In short what this Repo can do is store a ListResult which will include everything to persist the state of the current view of the list any given user is looking at. This might include routes and other values.. but essentially everything that is needed to redirect back to that specific page of the filtered and sorted list.
As the ListResult item is added to the repo a small unique hash/key is generated that will be url friendly - something like this "k29shjk4" - it is added to the item along with a datetime stamp.
ListResults are only persisted from the moment a list gets off the default view (ie. no filtering, sorting and Page 1) - this will help in a small way for performance.
A ListResult item may never actually get used but all detail actionlinks on the particular list view have the ListResult.Key hash value added to the route. So yes, it might end up as a querystring but it will be short (url friendly) and if you wanna mess with routes more, you can tidy it up further.
For navigation "back" to the list, you may need a new small controller which accepts simply the ListResult.Key hash value and redirects/re-creates the state of the list view (paging, filtering and sorting included) from the lookup in the repo.
So we have met the requirements so far: no calling page in the url (in the sense that its not the whole page - just a hash lookup of it); no POSTing, no sessions, no js.
To stop the ListResult repo from getting to big (and dangerous: if you persist it to the DB), you can use a ASP.NET background service to periodically prune the 'old' routes by way of the timestamp.. and 'extend' the life of routes that are continuously being used by adding time to the stamp of a ListResult item when it's requested via the new controller. No need to persist a route indefinitely coz if a user wants a permalink to a list view, they can bookmark the long list route itself.
hope this helps somehow
Do you have a cookie?
If so, you can put it in there, or use it to create your own session state.

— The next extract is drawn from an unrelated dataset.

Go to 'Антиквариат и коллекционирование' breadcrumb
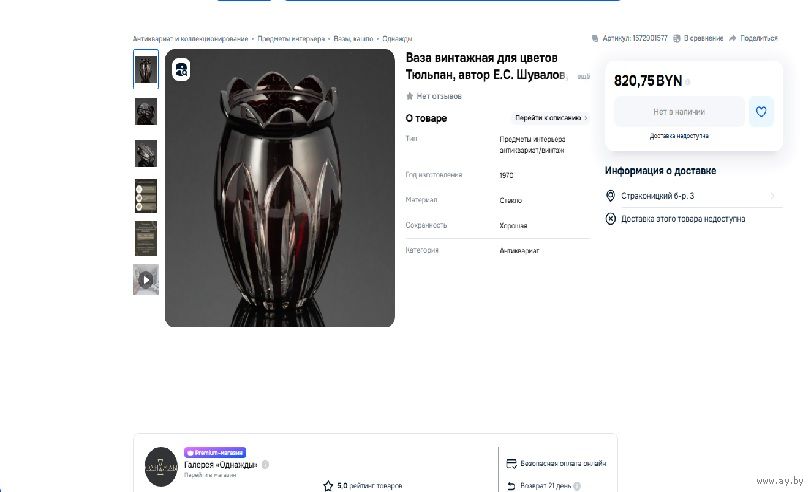The height and width of the screenshot is (492, 811). pos(190,38)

I think this is more like a "Back to results" then a generic "<< back" link, because you would expect the generic back link to return to the genetic list, not the heavily filtered list you described, right?
I don't know if this falls into your "no post" condition, but the only option I can see is having the Detail action be POST-only ([AcceptVerbs(HttpVerbs.Post)]) and include another parameter like string fullRoute which is converted to the 'link' on the detail page for "Back to results". Overload the Detail action missing the fullRoute param and have the overloaded action be a GET action so that the POST fullRoute value is not required (for when users are ok with the 'generic' "Back" link). This should serve both 'generic' GET requests to the Detail page and the POST request which will include the specific "Back to results" link for the filtered list.